> 参考文本:
★ ★ ★

CFRP层合板单搭接胶接接头拉伸失效机制研究

doi:10.19936/j.cnki.2096-8000.20241028.004

复合材料科学与工程 ›› 2024, Vol. 0 ›› Issue (10): 24-31.DOI: 10.19936/j.cnki.2096-8000.20241028.004

CFRP层合板单搭接胶接接头拉伸失效机制研究

陈禹良¹, 张俊^1,2*, 吴何畏¹, 杨柳³, 李建亭³

1.湖北文理学院机械工程学院, 襄阳 441053;
2.襄阳市智能制造与机器视觉重点实验室, 襄阳 441053;
3.襄阳光瑞汽车零部件有限公司, 襄阳 441000

收稿日期:2023-08-23 出版日期:2024-10-28 发布日期:2024-12-10
通讯作者: 张俊(1967—),男,硕士,教授,硕士导师,主要从事材料成型与数值模拟、数字化设计等方面的研究,2434371466@qq.com。
作者简介:陈禹良(1998—),男,硕士研究生,主要从事复合材料搭接结构强度与界面端应力方面的研究。
基金资助:
湖北省中央引导地方科技发展专项(2021BGE035);襄阳市科技计划项目(2022ABH006107)

★ ★ ★

> 任务说明:
1. 根据参考文本，这篇论文的收稿日期是哪一天？
2. 请将参考文本中的这句话译成英文：“陈禹良(1998—),男,硕士研究生,主要从事复合材料搭接结构强度与界面端应力方面的研究。”
这些条目与参考文本的内容没有关联。

> 提取信息:
★ ★ ★

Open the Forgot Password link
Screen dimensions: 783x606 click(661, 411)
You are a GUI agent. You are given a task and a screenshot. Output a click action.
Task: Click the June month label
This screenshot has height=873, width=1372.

★ ★ ★

> 回答列表:
1. 2023年8月23日。

2. Chen Yuliang (1998–), male, master's student, mainly engaged in research on the strength of composite lap joint structures and interface end stress.